INSTRUCTION
Turn the records below into a JSON list of strings, one string for each line, with blank lines skipped and the pictures left out.

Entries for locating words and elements
§

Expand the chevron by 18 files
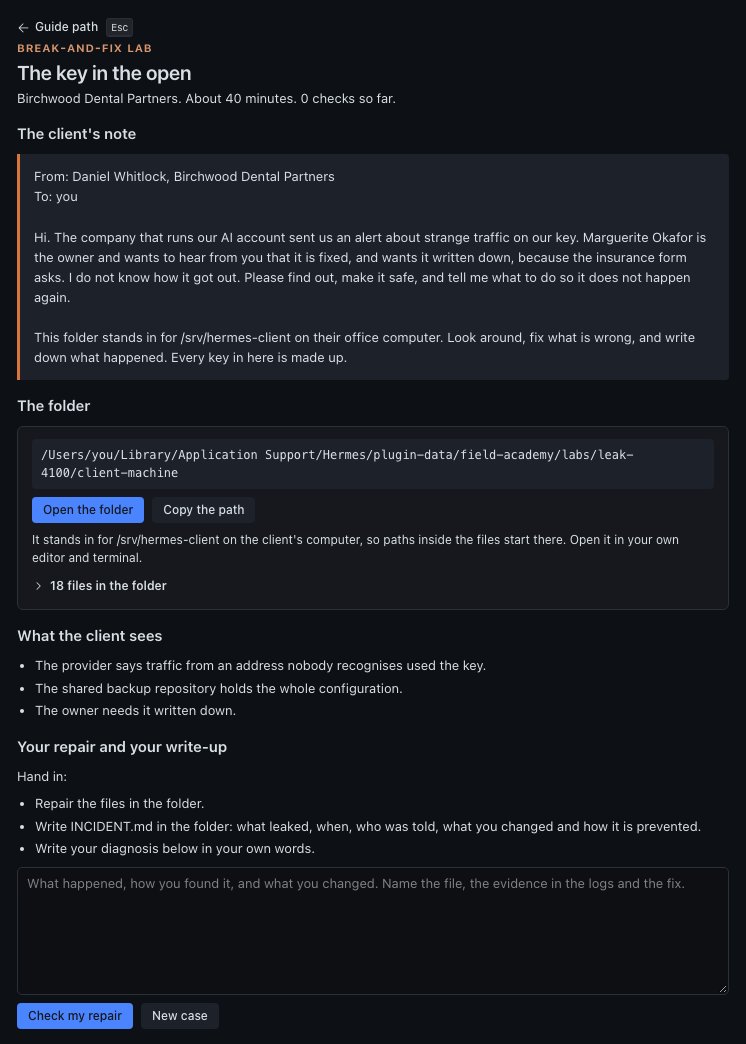The width and height of the screenshot is (746, 1044). [39, 586]

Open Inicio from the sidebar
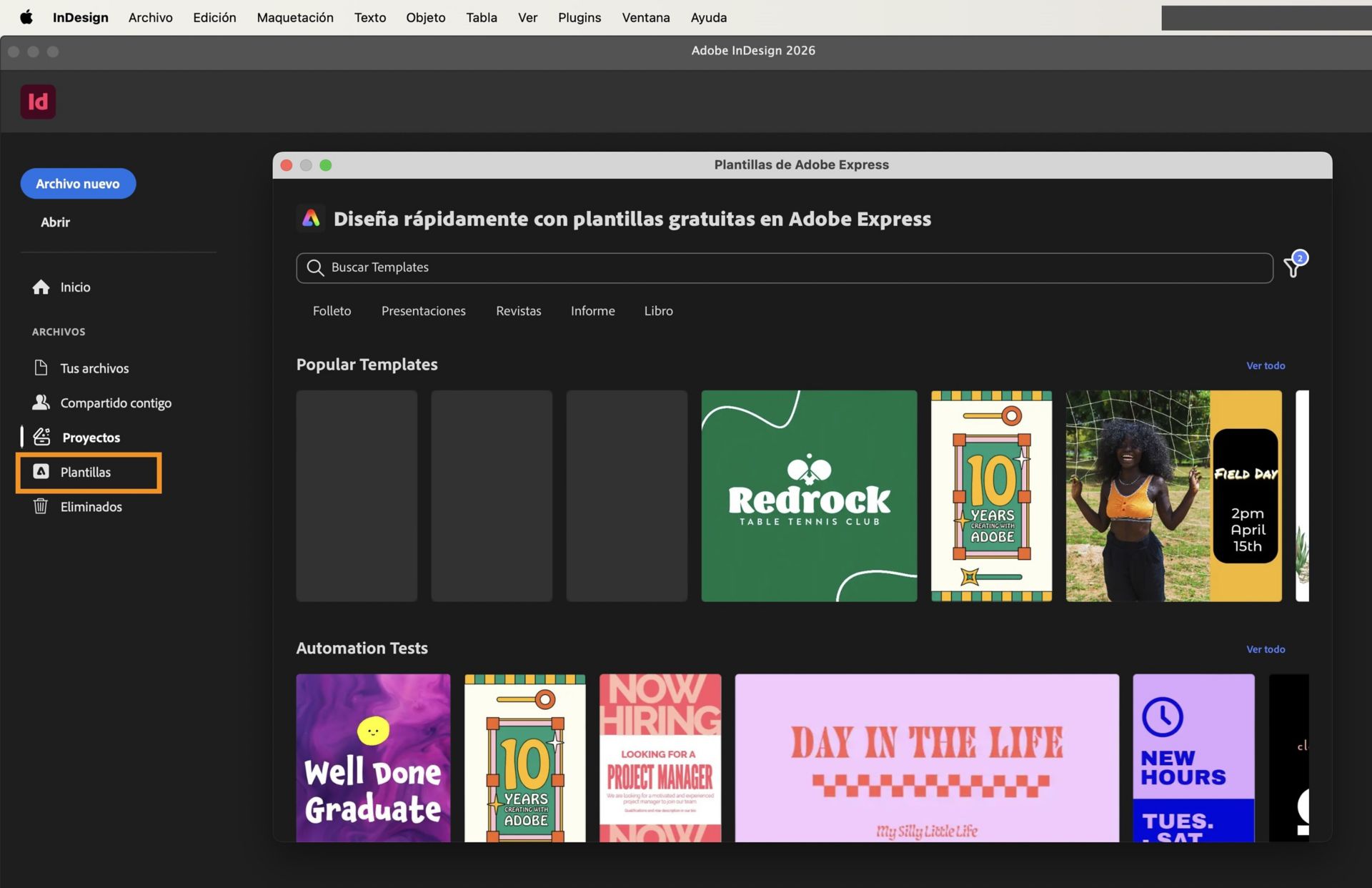pos(74,287)
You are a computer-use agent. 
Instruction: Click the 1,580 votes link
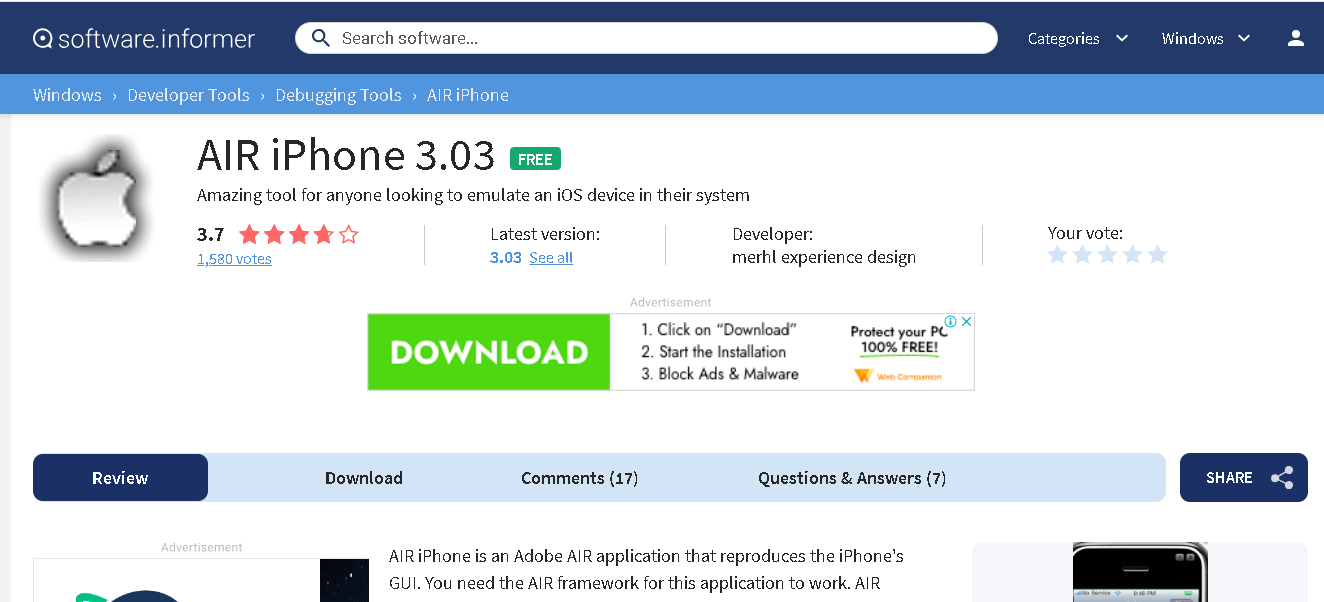(234, 259)
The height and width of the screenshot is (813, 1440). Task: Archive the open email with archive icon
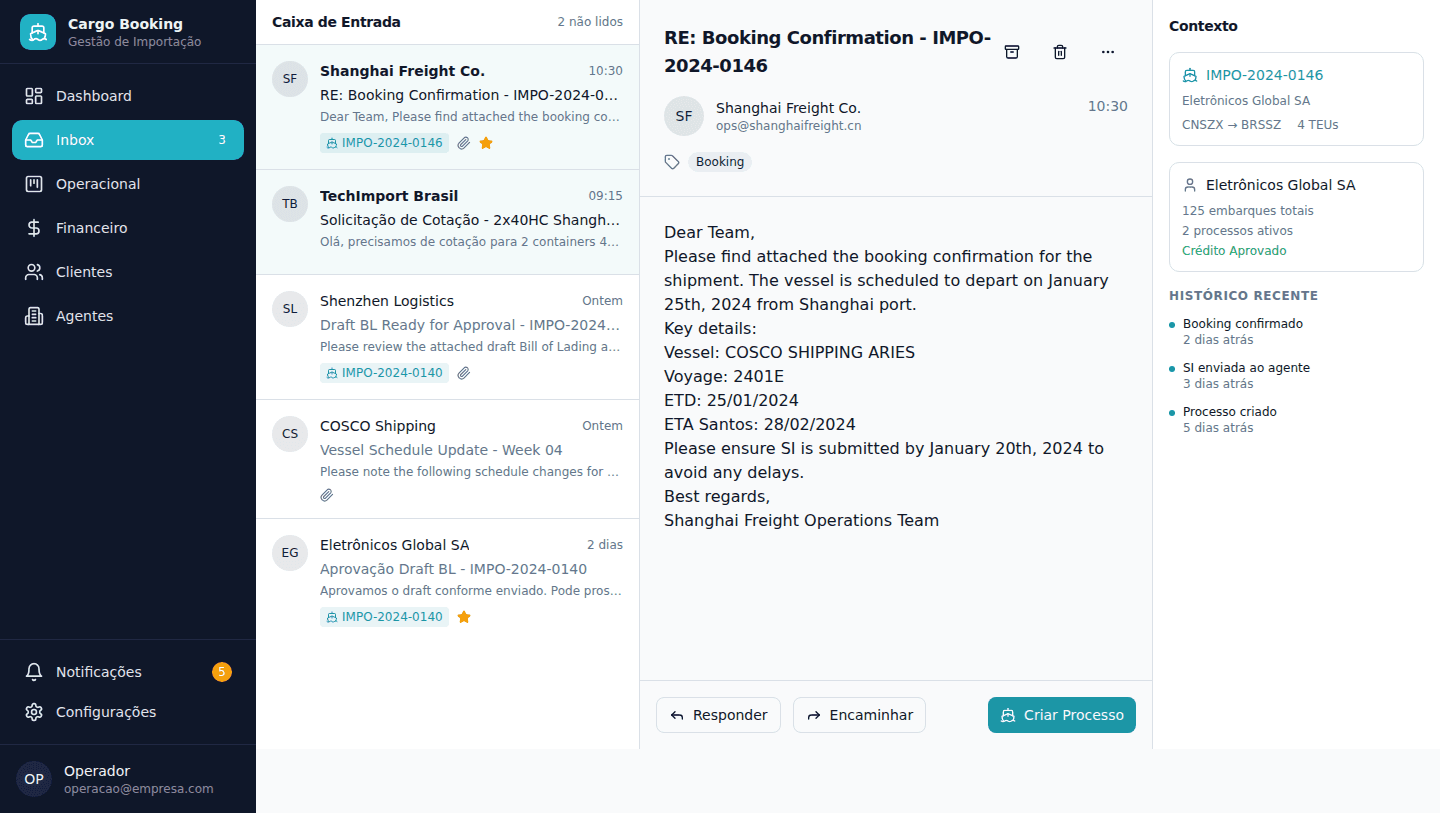coord(1012,52)
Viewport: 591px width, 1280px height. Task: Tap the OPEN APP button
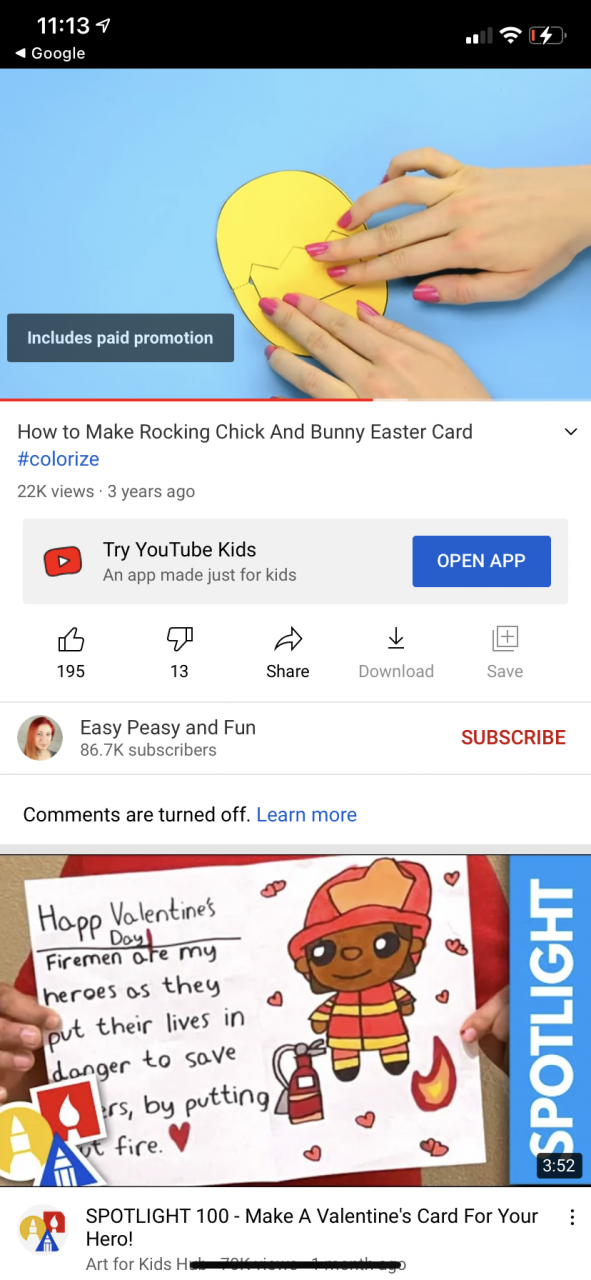click(481, 561)
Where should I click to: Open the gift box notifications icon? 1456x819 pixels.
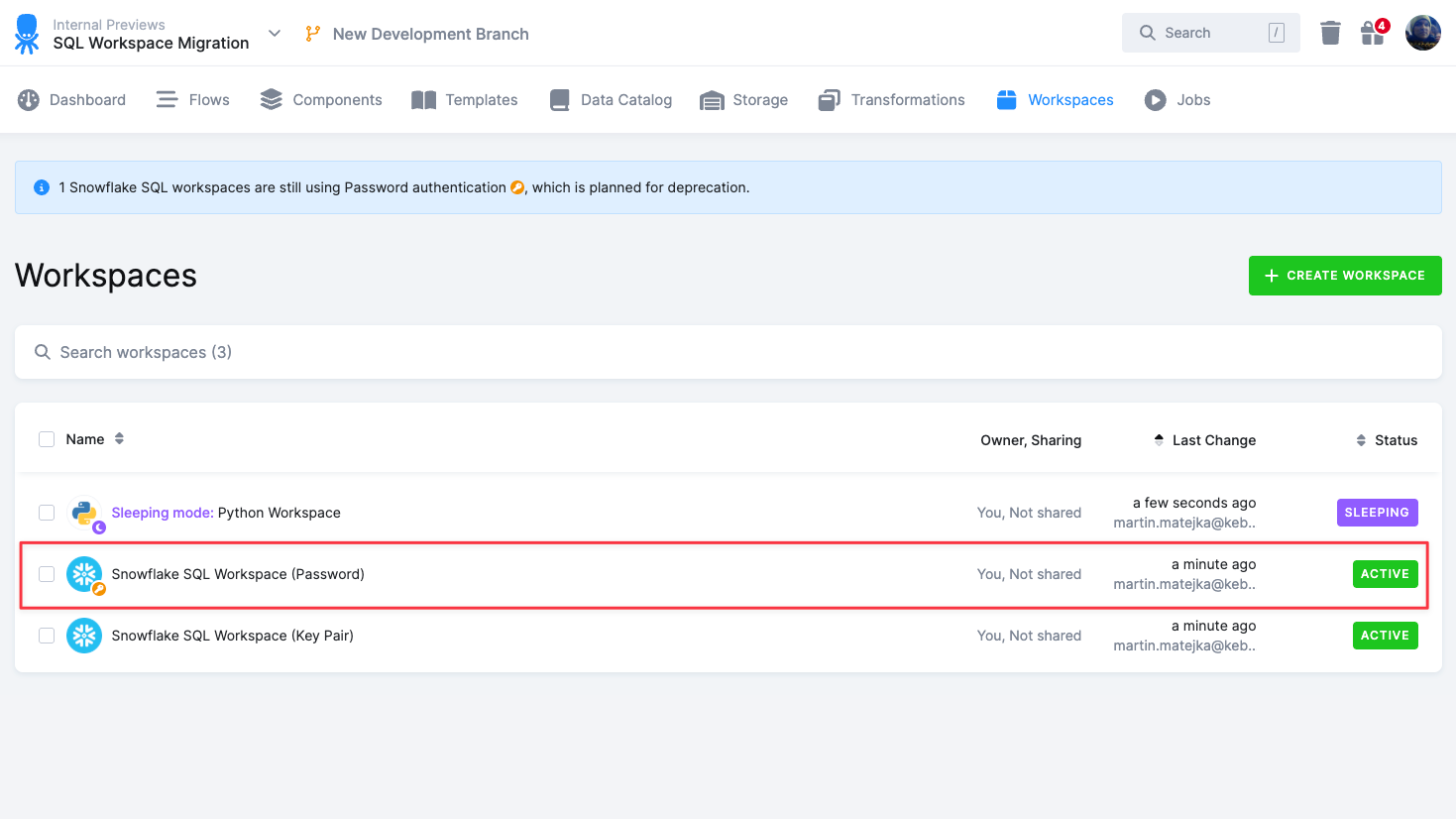pyautogui.click(x=1373, y=34)
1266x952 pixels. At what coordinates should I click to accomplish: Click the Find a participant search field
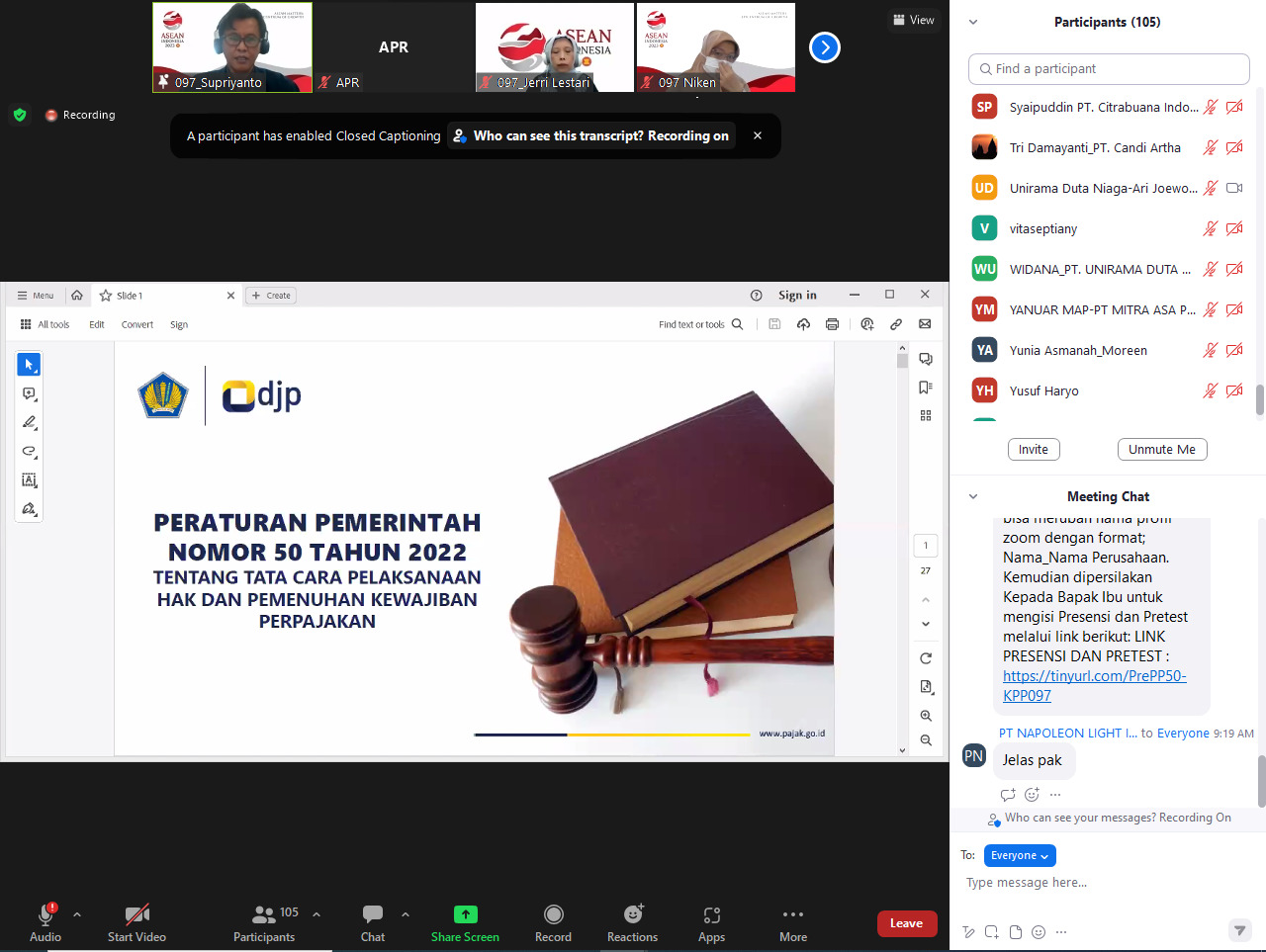coord(1108,69)
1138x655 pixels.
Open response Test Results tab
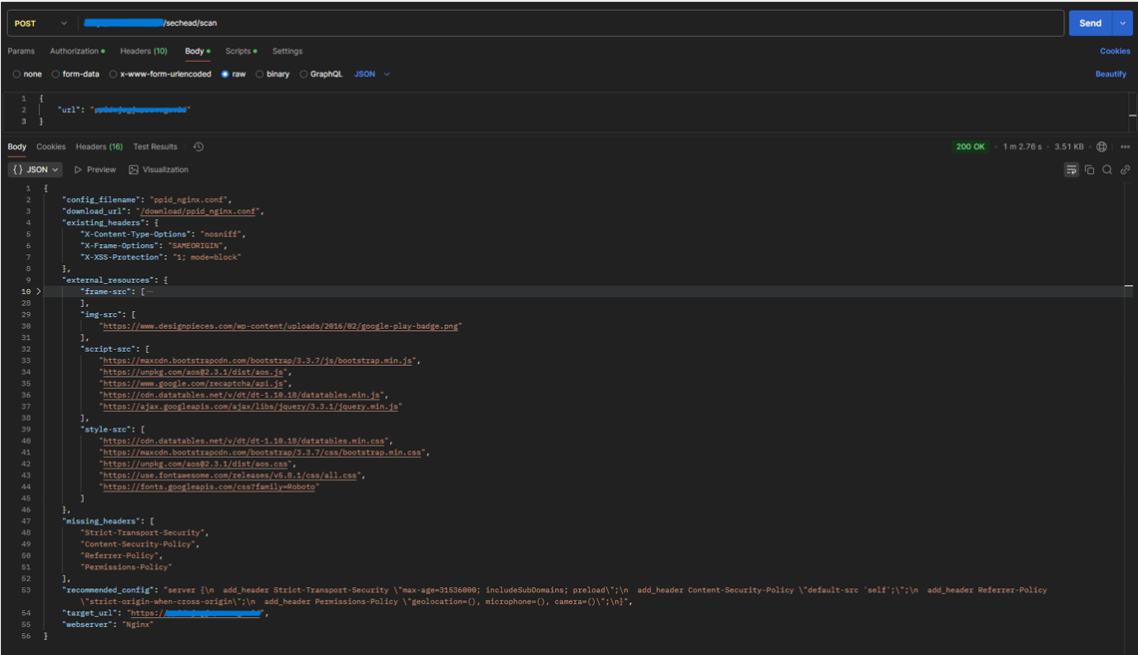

§

OUTPUT FOR THIS EXERCISE
[
  "Expand the chevron by 18 files",
  "The width and height of the screenshot is (746, 1044). [39, 586]",
  "Open Inicio from the sidebar",
  "pos(74,287)",
  "You are a computer-use agent. ",
  "Instruction: Click the 1,580 votes link",
  "(234, 259)",
  "The height and width of the screenshot is (813, 1440). Task: Archive the open email with archive icon",
  "coord(1012,52)",
  "Viewport: 591px width, 1280px height. Task: Tap the OPEN APP button",
  "click(481, 561)",
  "Where should I click to: Open the gift box notifications icon? 1456x819 pixels.",
  "pyautogui.click(x=1373, y=34)",
  "1266x952 pixels. At what coordinates should I click to accomplish: Click the Find a participant search field",
  "coord(1108,69)",
  "1138x655 pixels.",
  "Open response Test Results tab"
]